Chess Book of the Year: Part 2

Ronan Bennett & Daniel King
Tuesday October 6 2009
The Guardian


Smyslov-Botvinnik, 5th game World championship 1958. Black's king is in check. Should it move up to c5 or back to c7?

DK Two books on world championship matches made it on to our shortlist for book of the year. Kasparov vs Karpov 1986-1987 (Everyman Chess, GBP 30) written by Garry Kasparov, is an automatic choice. This is the latest volume in the former world champion's monumental series, and this time he dissects the matches in London/Leningrad 1986 and Seville 1987.

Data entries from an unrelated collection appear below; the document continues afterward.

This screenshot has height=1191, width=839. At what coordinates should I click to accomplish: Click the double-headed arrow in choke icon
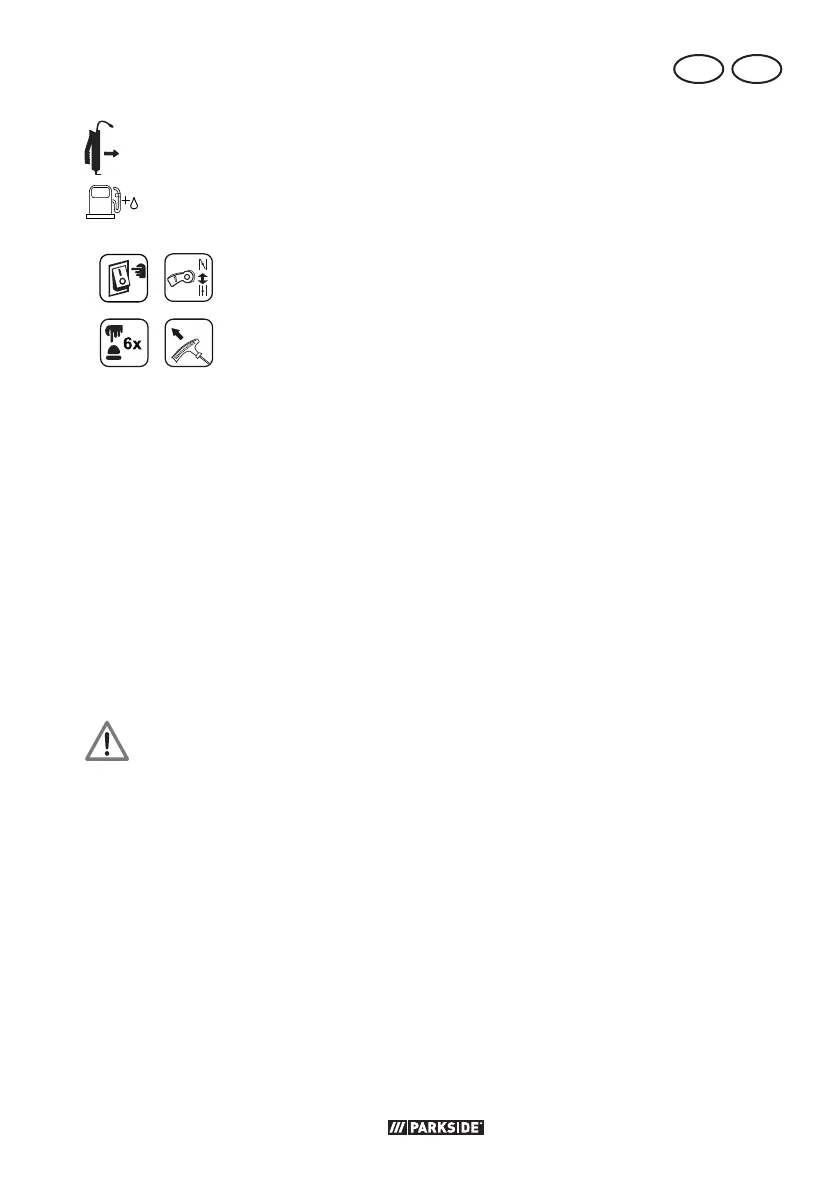click(203, 278)
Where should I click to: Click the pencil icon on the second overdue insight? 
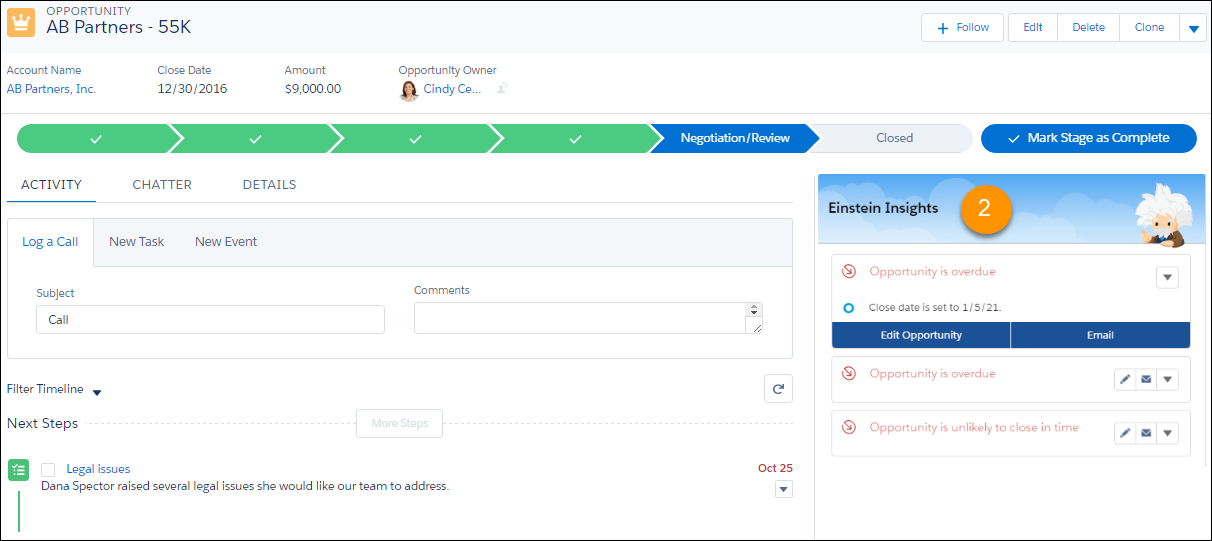click(1125, 379)
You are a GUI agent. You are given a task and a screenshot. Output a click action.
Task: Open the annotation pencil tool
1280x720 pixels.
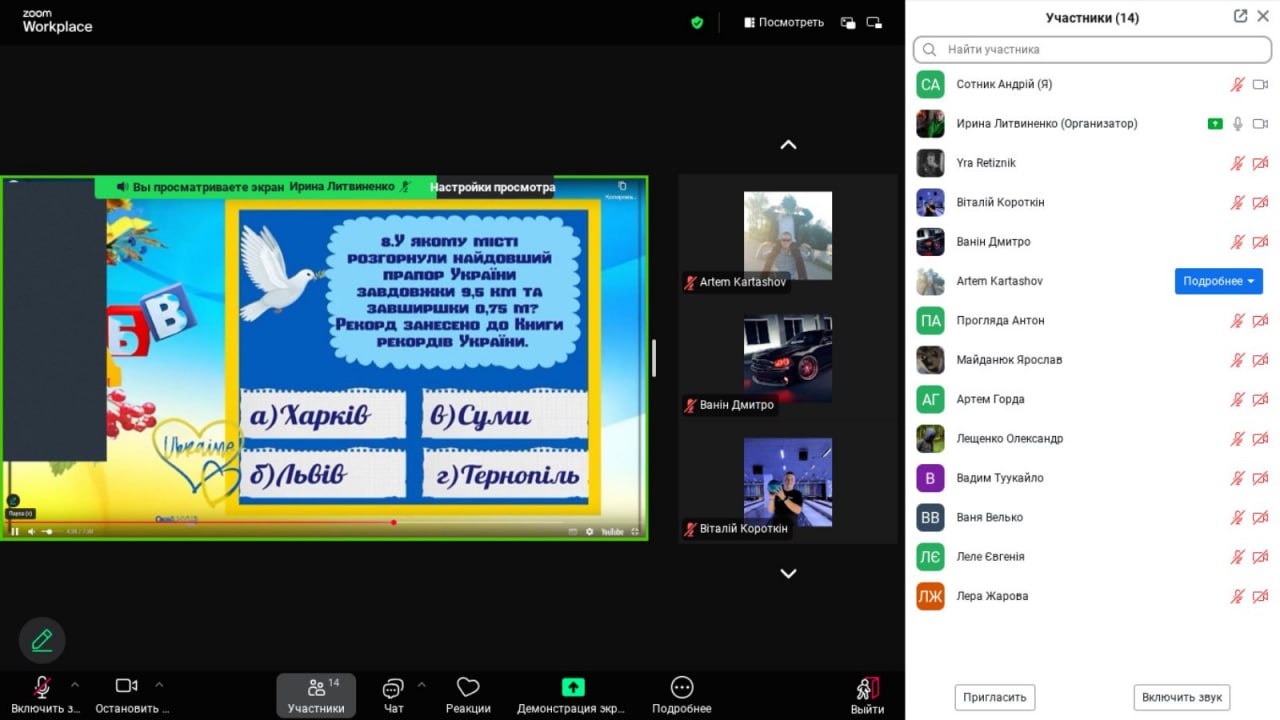(42, 640)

Kasparov's detailed analysis of the games is admirable but I skimmed them and just read the story ? it's gripping. Gorbachev had just come to power and was implementing his policies of glasnost and perestroika in the face of conservative opposition. In that context the result of these matches had enormous significance: Kasparov was the outspoken outsider, Karpov the loyal communist. Which image would the Soviet Union be projecting to the world? Kasparov alleges - and backs up with strong evidence - that there were spies in his camp passing information to Karpov, backed by the KGB. Some of the episodes could have come straight from the pages of a le Carré novel.

Botvinnik-Smyslov, Three World Chess Championship Matches: 1954, 1957, 1958 (New In Chess, GBP 28.95) is another reminder of a great chess rivalry. The annotations are mainly by Botvinnik and are characterised by his typical "objectivity" (read harshness). These notes were, of course, written in the pre-computer era, which means fewer variations than many contemporary books. That's a relief. I'd rather have a few well-chosen words than blocks of indigestible moves.

In the position above, Botvinnik was short of time and played the reflex 1? Kc5, following the general rule that kings should be as active as possible in the endgame. But Smyslov replied with 2 Kd3, and checkmate with b4 was unavoidable. Black should have tried 1?Kc7, and he still had chances to save the game.